The Indian saree is a garment steeped in culture and history. Every state in India has its own version of this nine or six yard attire. A saree is a woven saga of the history of its native region. For example, take the sarees of West Bengal. There are many varieties of the traditional weaves that Bengal takes pride in.
In celebration of this special Indian garment, here are a few photos that showcase six types of sarees worn traditionally, formally, and casually by the Bengali women and their destination of origin.
Almost every Bengali woman would have a Tant saree in her wardrobe–it is an indispensable staple. A Tant saree is made from cotton, and they are highly wearable on any given day due to their light weight. In Bengal, about five types of Tant sarees are made depending on the region. A Tant saree never goes out of style.
Garad sarees usually come in red and white or off-white colour combinations. They are often called as the famous Lal-Par saree due to the staple colour combo of red and white. Such sarees are made in Murshidabad district, and they are often worn during Durga Puja by the traditional Bengali women. Nowadays, there are different colour variants of the Garad or Lal-Par saree available in the market.

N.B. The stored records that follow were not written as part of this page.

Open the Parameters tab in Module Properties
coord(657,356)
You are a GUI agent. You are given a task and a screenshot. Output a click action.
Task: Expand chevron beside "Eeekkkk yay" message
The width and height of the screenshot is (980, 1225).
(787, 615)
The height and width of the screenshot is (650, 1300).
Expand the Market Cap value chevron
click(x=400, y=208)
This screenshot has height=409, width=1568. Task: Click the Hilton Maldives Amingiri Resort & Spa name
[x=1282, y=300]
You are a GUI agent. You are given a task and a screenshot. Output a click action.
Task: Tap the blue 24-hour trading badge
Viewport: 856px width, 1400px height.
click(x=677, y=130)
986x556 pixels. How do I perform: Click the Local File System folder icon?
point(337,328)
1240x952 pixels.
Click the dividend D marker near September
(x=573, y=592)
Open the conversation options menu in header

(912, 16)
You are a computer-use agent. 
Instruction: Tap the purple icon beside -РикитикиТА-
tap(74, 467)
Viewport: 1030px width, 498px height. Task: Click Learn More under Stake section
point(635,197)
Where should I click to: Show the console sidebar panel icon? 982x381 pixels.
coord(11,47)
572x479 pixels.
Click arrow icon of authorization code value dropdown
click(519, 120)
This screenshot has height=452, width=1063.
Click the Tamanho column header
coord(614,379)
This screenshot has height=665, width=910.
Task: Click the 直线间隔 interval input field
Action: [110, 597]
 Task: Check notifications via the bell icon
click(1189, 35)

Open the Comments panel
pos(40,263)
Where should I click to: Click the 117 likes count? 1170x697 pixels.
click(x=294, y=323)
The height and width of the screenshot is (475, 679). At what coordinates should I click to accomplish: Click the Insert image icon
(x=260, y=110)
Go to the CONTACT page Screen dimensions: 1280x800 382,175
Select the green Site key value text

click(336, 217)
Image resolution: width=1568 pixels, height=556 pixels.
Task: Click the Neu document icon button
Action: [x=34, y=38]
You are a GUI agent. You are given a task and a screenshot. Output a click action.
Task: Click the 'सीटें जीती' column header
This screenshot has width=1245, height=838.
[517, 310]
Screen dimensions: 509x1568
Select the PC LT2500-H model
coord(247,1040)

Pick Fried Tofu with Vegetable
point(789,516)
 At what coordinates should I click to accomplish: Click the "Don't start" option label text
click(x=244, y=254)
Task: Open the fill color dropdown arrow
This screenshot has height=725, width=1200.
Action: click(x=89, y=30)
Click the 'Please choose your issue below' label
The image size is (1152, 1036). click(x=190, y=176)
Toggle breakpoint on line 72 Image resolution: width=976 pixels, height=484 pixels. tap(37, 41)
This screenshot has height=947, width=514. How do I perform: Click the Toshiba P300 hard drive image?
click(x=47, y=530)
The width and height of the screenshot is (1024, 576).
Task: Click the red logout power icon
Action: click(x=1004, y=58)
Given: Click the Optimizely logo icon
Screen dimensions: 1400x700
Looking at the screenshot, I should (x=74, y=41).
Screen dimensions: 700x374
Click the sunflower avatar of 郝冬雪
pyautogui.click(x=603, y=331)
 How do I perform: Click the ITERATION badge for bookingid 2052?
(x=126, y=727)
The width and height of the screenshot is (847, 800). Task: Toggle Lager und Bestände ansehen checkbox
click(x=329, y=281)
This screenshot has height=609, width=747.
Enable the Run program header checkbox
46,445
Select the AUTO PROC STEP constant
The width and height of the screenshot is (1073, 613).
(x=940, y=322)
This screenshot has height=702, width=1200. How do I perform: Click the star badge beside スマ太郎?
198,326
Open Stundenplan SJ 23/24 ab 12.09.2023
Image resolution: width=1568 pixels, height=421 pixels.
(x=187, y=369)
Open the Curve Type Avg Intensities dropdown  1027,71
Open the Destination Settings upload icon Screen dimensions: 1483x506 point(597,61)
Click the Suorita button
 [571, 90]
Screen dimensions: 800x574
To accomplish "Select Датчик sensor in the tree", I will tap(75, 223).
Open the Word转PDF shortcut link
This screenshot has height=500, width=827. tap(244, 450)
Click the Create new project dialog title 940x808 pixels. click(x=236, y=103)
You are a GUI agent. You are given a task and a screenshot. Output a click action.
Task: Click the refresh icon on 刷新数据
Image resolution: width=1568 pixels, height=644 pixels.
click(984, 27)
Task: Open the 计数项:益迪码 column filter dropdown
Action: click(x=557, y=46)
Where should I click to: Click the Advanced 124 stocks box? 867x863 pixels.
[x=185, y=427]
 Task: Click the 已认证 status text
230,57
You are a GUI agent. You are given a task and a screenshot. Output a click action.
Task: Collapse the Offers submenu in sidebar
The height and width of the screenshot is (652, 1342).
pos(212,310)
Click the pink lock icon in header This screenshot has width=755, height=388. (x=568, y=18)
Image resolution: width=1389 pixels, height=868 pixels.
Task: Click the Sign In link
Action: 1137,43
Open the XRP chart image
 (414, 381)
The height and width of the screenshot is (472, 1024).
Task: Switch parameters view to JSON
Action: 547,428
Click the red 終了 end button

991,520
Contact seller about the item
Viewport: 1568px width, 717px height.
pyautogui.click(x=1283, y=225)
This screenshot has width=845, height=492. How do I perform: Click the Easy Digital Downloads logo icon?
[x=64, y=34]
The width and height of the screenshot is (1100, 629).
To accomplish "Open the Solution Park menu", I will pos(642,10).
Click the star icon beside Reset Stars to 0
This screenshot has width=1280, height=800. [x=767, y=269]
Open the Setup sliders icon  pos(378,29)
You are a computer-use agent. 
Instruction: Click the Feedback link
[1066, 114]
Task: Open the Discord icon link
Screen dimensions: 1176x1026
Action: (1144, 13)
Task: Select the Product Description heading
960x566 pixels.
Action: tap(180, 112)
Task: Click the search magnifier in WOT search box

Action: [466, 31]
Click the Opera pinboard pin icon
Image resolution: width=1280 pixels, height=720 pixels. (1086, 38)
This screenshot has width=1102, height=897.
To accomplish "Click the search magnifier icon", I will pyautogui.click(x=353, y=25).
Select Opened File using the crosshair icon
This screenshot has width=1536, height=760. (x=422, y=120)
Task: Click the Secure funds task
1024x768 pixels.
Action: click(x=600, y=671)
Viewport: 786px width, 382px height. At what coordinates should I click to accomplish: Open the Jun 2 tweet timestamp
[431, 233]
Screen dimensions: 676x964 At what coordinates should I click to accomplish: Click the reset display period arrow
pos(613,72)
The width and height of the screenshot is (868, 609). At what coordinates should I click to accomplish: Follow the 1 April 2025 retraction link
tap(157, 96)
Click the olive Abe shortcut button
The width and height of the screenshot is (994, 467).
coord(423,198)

The Korial saree is a more refined version of the Garad saree. It is distinguished by its ornamental borders and the pallu that bear attractive motifs. Like Garad, Korial saree is a symbol of purity. Hence, they are also worn by the women in festive occasions.
Murshidabadi Silk Saree
This kind of saree is especially made in the Murshidabad district of West Bengal. Its solid colour varieties and the lovely patterns printed on the pallu make it truly desirable. The sarees have a shiny appearance, which make them good to be worn during festivals and special days. The coloured patterns on these sarees are generally hand-drawn by the artist.
A Baluchori or Baluchari saree is a prized possession that is cherished by every woman, who loves Indian silken nine yards, and that too, handmade. Baluchori sarees of West Bengal are an excellent counterpart of the Banarasi sarees of Uttar Pradesh. It is believed that the first Nawab of West Bengal, Murshid Quli Khan, introduced the Baluchori style of weaving to the namesake village (Baluchor) in the 18th century. The origin of the weaving style is in Dhaka, which was a part of India before partition. Most of the Bakuchori sarees depict scenes from the Hindu scriptures like the Ramayana and Mahabharata. Due to the recurring floods in the Bhagirathi River in Baluchor, the weavers have shifted base to Bishnupur.
Kantha sarees are made using the namesake stitch that involves intricately doing thread-work on a fabric. Ideally, running stitches are done in typical Kantha embroidery. It was originally meant to recycle old and discarded materials like quilt and old clothes into something more useful. Later, weavers started working up the Kantha magic in sarees as well.
Tasar is a weave of Malda district in West Bengal. The Tasar sarees are held special for their floral and paisley motifs, and a crisp texture that renders a noble look to the wearer. These sarees come in a range of colours, especially off-white and beige.